#### [Do this]
Format the records below as a numbered list, from the line containing "Given: Click 'Option" through the end of the records, including both ends. Omit blank lines and leave out the pictures.

#### [Data listing]
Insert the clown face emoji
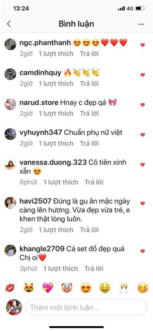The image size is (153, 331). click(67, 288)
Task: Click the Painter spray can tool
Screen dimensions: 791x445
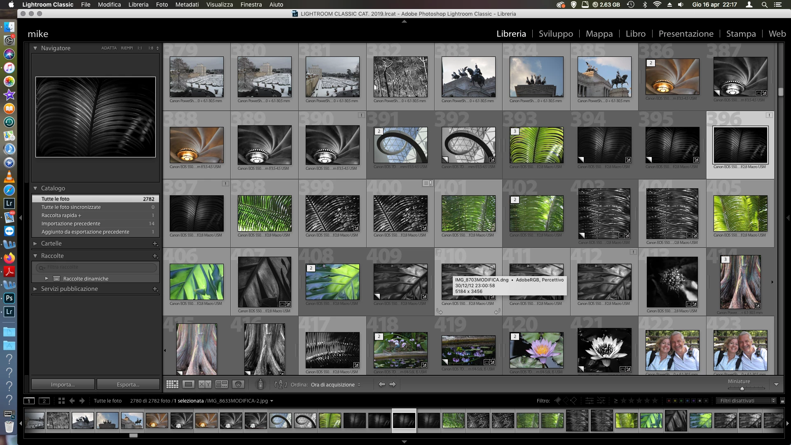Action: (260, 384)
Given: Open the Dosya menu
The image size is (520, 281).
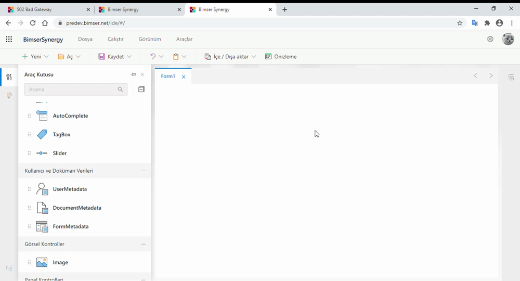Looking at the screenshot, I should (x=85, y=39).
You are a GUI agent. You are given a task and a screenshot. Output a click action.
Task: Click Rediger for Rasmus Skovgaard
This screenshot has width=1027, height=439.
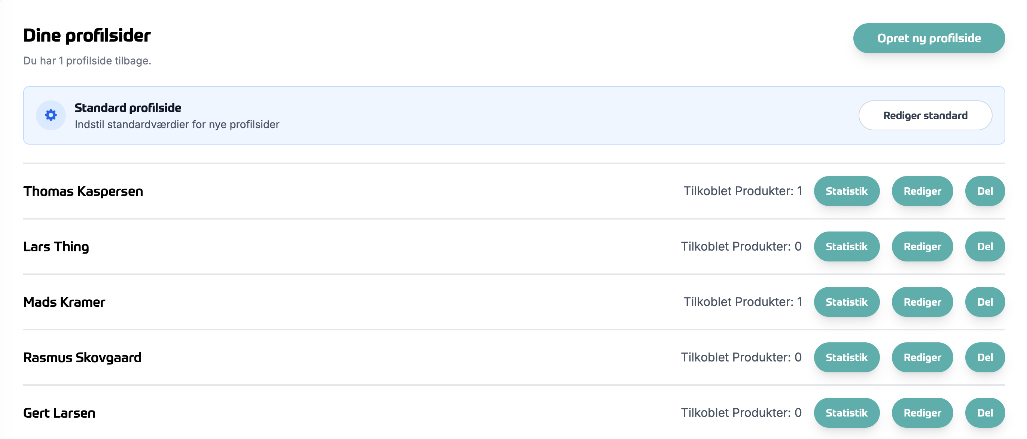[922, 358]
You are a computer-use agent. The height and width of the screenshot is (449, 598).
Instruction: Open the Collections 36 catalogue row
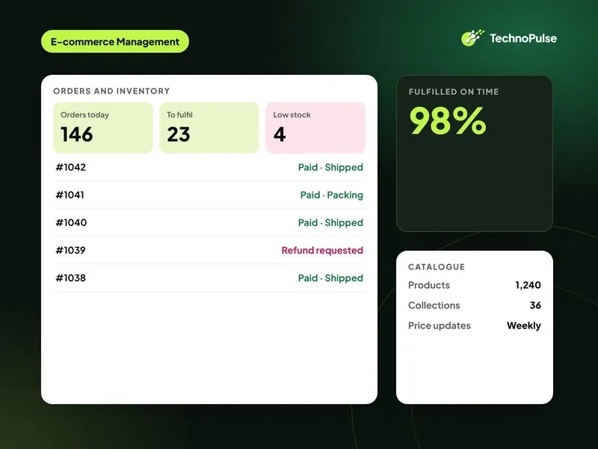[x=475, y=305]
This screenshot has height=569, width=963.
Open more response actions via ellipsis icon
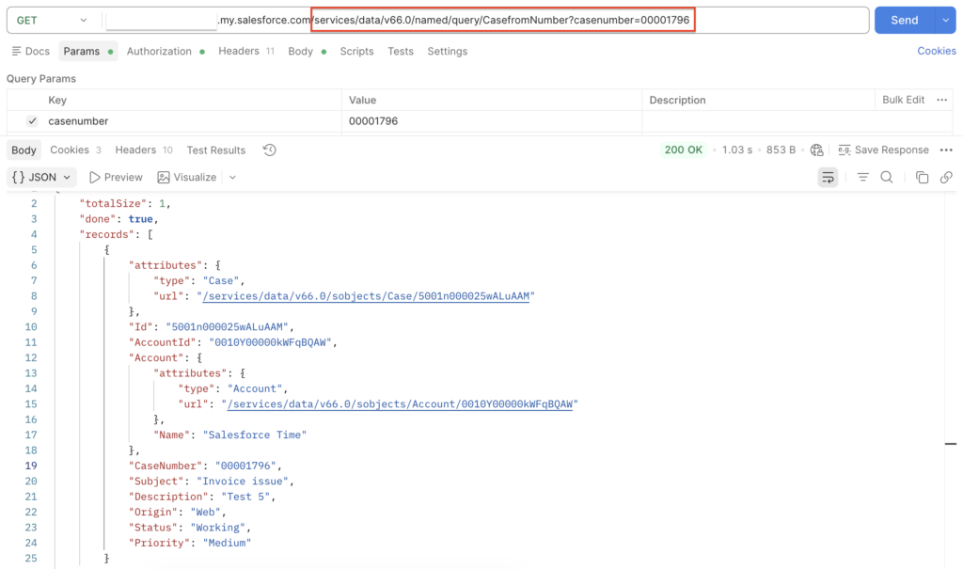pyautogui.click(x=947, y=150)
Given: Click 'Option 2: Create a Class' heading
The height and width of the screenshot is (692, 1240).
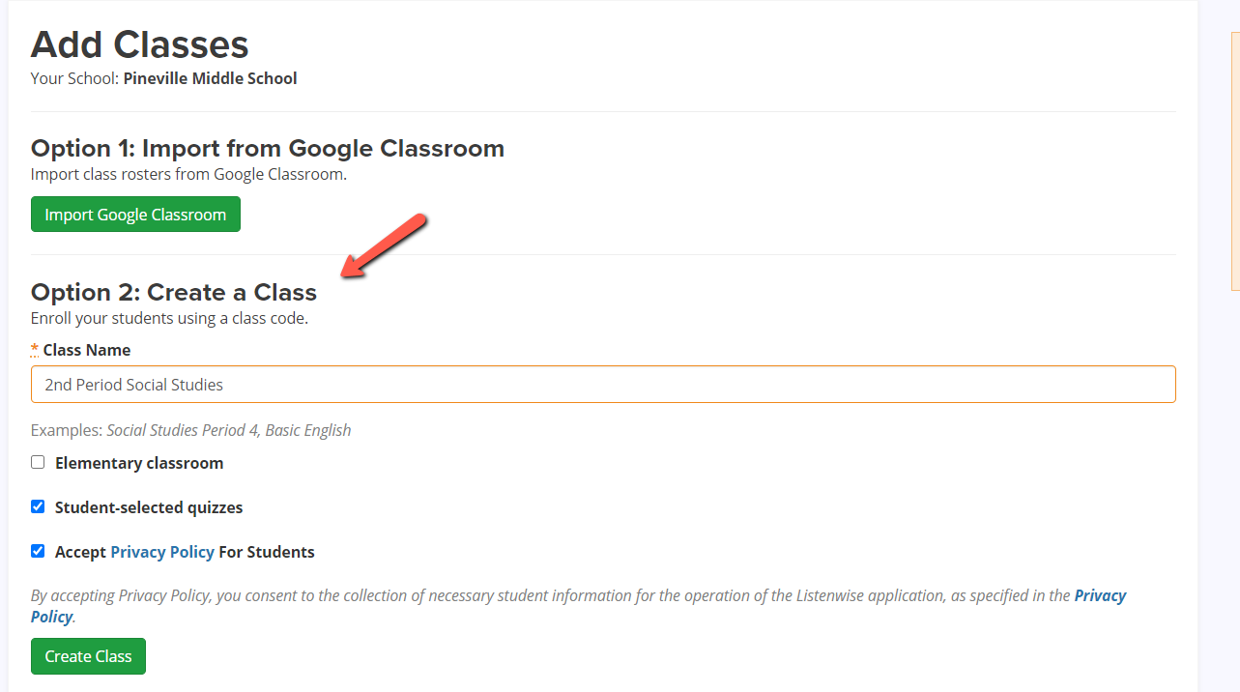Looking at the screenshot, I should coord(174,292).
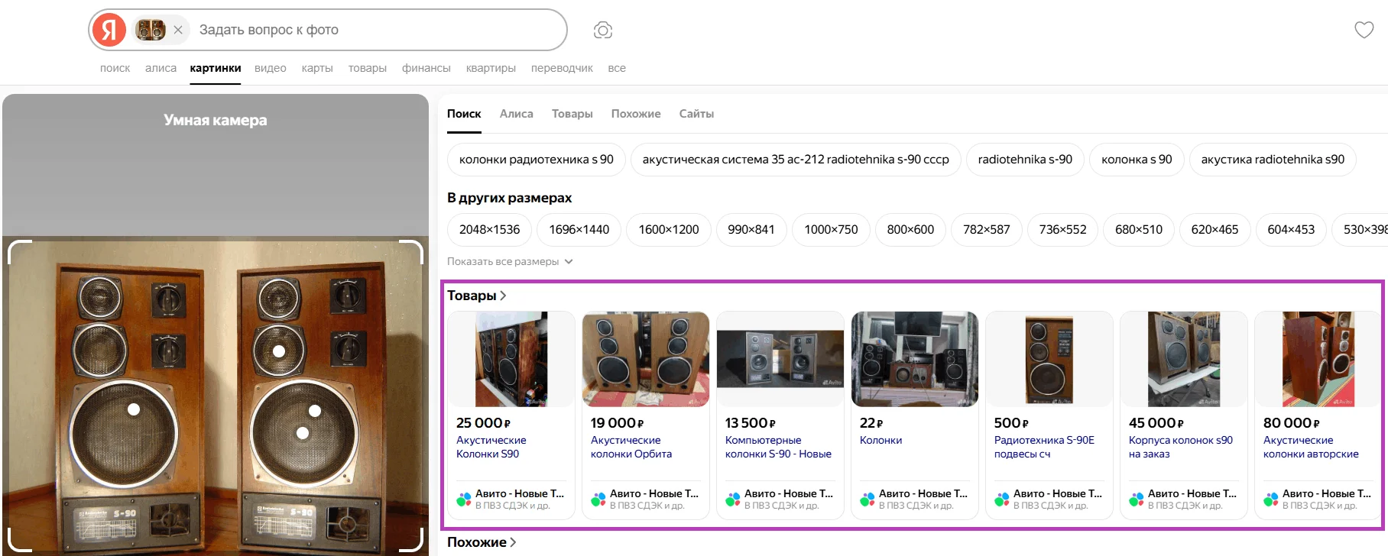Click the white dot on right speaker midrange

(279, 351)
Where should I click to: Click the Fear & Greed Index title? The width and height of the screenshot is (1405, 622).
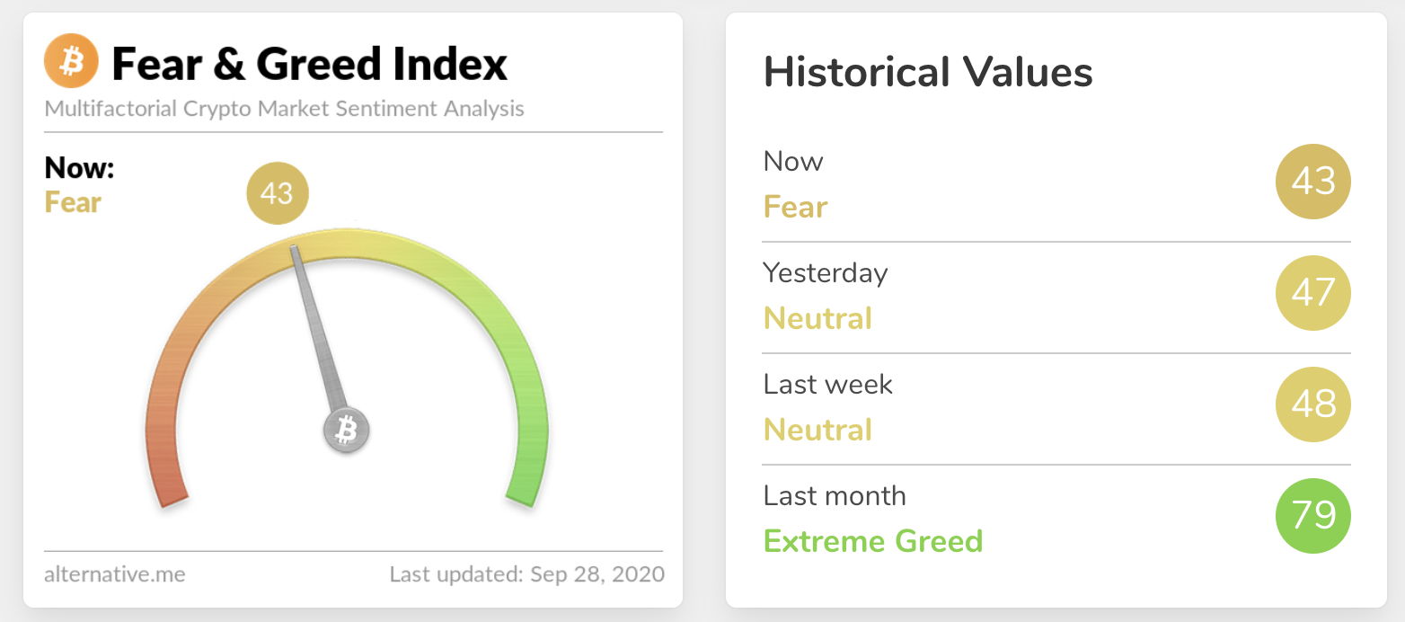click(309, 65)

#### [Written solution]
1. Given: Click 'Option 2: Create a Class' heading
2. The height and width of the screenshot is (692, 1240).
3. Looking at the screenshot, I should coord(174,292).
4. Click the white dot on right speaker midrange
5. (279, 351)
6. Where should I click to: Click the Fear & Greed Index title? The width and height of the screenshot is (1405, 622).
7. click(309, 65)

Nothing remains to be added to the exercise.